Each chat bridge installer now writes a CLI-channel config entry consumed by Data Machine Code's generic CLI transport runtime (Extra-Chill/data-machine-code#412), which backs the agents/dispatch-message ability. With this in place, outbound dispatch from a data-machine flow becomes:

agents/dispatch-message
  channel:   'kimaki'              # bridge name
  recipient: '<chat-id>'           # bridge-specific target
  message:   'Time for your check-in.'

…and DMC's CLI runtime shells the configured command. No HTTP, no Python, no nginx hop. This retires the legacy /opt/agent-ping-webhook/ stack from the architecturally-correct side.

Closes #129.

Depends on Extra-Chill/data-machine-code#412. This PR can land independently — the mu-plugin file is harmless on a host without the CLI runtime — but agents/dispatch-message is only functional once DMC#412 ships and a DMC release is deployed.

• DATA SHOWN:
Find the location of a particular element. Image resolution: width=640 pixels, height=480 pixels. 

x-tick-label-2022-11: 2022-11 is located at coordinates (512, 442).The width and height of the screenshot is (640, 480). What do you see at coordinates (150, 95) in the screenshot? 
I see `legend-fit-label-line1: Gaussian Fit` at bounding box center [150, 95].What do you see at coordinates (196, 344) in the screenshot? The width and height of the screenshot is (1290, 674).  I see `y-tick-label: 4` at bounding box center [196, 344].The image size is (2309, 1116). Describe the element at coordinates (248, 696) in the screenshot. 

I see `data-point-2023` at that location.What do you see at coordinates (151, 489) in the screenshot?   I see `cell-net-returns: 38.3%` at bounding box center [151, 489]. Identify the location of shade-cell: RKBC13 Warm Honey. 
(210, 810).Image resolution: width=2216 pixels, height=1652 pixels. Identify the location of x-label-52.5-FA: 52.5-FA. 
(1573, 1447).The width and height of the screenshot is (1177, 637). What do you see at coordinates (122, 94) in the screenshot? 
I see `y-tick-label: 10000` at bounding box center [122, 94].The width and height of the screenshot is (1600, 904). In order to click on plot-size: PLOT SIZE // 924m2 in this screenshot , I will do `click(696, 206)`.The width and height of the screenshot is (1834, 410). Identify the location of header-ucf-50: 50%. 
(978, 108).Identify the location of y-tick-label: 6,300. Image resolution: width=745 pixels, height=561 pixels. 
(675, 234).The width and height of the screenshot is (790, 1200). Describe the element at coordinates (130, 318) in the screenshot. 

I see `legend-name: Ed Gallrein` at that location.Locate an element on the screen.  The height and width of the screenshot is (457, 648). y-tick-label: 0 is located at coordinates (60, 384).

• ACTION ITEM A: Duplicate the part of the PR description that begins at "Each chat bridge" and stops after "Closes #129.".
• ACTION ITEM B:
Answer these about the PR description:
(i) Which ability does Data Machine Code's generic CLI transport runtime back?
(ii) Which legacy stack does the change retire?
(iii) Which issue does it close?
• ACTION ITEM C: Resume the PR description about the chat bridge CLI-channel config entries, starting after its last sentence.
The data comes from a separate source.

• YOUR RESPONSE A:
Each chat bridge installer now writes a CLI-channel config entry consumed by Data Machine Code's generic CLI transport runtime (Extra-Chill/data-machine-code#412), which backs the agents/dispatch-message ability. With this in place, outbound dispatch from a data-machine flow becomes:

agents/dispatch-message
  channel:   'kimaki'              # bridge name
  recipient: '<chat-id>'           # bridge-specific target
  message:   'Time for your check-in.'

…and DMC's CLI runtime shells the configured command. No HTTP, no Python, no nginx hop. This retires the legacy /opt/agent-ping-webhook/ stack from the architecturally-correct side.

Closes #129.

• YOUR RESPONSE B:
(i) agents/dispatch-message
(ii) The /opt/agent-ping-webhook/ stack
(iii) #129

• YOUR RESPONSE C:
Mechanism: marker-delimited mu-plugin file

Picked Option A from the issue. Each bridge install/upgrade rewrites its block in:

$WP_PATH/wp-content/mu-plugins/wp-coding-agents-channels.php

The file registers entries via the datamachine_code_cli_channels filter. Each bridge contributes a marker-delimited block (// BEGIN bridge:<name>// END bridge:<name>) so per-bridge upserts and removals leave other bridges' blocks untouched. Idempotency is verified manually: repeated registers leave the file byte-identical; updating args replaces only the affected block; unregister removes only that block.

Rendered block format:

// BEGIN bridge:kimaki
\$channels['kimaki'] = [
    'command' => '/usr/local/bin/datamachine-kimaki',
    'args'    => [ 'send', '--channel', '{recipient}', '--prompt', '{message}' ],
    'detach'  => true,
    'timeout' => 600,
];
// END bridge:kimaki

Substitution tokens ({recipient}, {message}) are resolved by DMC#412 at dispatch time.

Per-bridge changes

Bridge Channel name Resolved command argv template recipient semantics
bridges/kimaki.sh kimaki RESOLVED_DATAMACHINE_KIMAKI adapter shim (fallback: KIMAKI_BIN / global kimaki) [send, --channel, {recipient}, --prompt, {message}] Discord channel ID (numeric string)
bridges/cc-connect.sh cc-connect CC_BIN (fallback: PATH cc-connect) [send, --project, {recipient}, {message}] cc-connect project name (platform binding lives in config.toml)
bridges/telegram.sh telegram curl [-sS, -X, POST, https://api.telegram.org/bot<TOKEN>/sendMessage, --data-urlencode, chat_id={recipient}, --data-urlencode, text={message}] Telegram chat ID (numeric, user or group)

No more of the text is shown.